His work shares a stylistic kinship with works ascribed to the so-called “Master of Flemalle”, now acknowledged by most scholars to have been Campin. This similarity is typical of the “workshop” or “school” tradition that prevailed in the 15th century.
Following the completion of his apprenticeship, around 1436, Rogier moved to Brussels and was appointed Official City Artist. He became a wealthy man with an established reputation due to the paintings commissioned from him by the Dukes of Burgundy, the Kings of Spain and the Medici, Visconti and Este princely families in Italy. None of his works are signed or documented, but many works have now been attributed to him, including the famous Deposition of Christ in the Prado in Madrid.

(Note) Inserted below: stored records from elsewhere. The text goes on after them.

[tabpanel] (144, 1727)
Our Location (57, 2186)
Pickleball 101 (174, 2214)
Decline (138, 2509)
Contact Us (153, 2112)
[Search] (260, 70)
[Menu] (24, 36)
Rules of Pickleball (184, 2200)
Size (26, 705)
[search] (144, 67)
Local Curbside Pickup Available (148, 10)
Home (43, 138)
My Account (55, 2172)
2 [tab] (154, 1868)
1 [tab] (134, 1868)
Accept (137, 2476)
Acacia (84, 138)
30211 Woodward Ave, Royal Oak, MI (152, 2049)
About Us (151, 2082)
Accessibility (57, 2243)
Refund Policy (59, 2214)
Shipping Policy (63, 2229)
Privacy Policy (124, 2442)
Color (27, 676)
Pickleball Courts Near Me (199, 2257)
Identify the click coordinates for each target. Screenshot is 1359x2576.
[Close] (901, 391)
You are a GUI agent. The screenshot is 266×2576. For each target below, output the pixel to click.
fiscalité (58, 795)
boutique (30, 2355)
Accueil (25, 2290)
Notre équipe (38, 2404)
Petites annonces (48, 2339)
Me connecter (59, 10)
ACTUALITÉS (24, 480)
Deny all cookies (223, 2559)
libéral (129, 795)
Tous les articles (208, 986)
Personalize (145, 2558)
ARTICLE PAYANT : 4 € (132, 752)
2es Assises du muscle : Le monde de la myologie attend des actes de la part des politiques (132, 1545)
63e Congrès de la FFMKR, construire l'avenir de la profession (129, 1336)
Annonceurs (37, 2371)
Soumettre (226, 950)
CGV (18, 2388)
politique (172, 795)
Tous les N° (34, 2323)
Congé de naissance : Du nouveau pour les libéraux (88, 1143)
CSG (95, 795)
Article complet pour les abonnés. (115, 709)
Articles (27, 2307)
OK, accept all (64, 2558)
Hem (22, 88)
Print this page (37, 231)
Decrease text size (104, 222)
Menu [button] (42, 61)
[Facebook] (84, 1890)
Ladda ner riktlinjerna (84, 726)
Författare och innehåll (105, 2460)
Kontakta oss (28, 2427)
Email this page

His largest paintings, four huge panels for Brussels Town Hall, were destroyed in the bombardment of 1695.
Rogier uses rhythmic lines and rich colours to evoke a deep emotions in his paintings, and he influenced an entire generation of European painters.
In 1450 he visited Italy and probably painted his Madonna with Four Saints in Florence for the Medici family, as the picture bears the coat-of-arms of Florence, and the four saints represented are St Cosmas and St Damian (the family’s patron saints) and St John the Baptist and St Peter (after whom Cosimo (the Elder) de' Medici's two sons were named). In compositional terms, it is very similar to the Florentine sacra conversazione.
Rogier then returned to Brussels, where he died in 1464.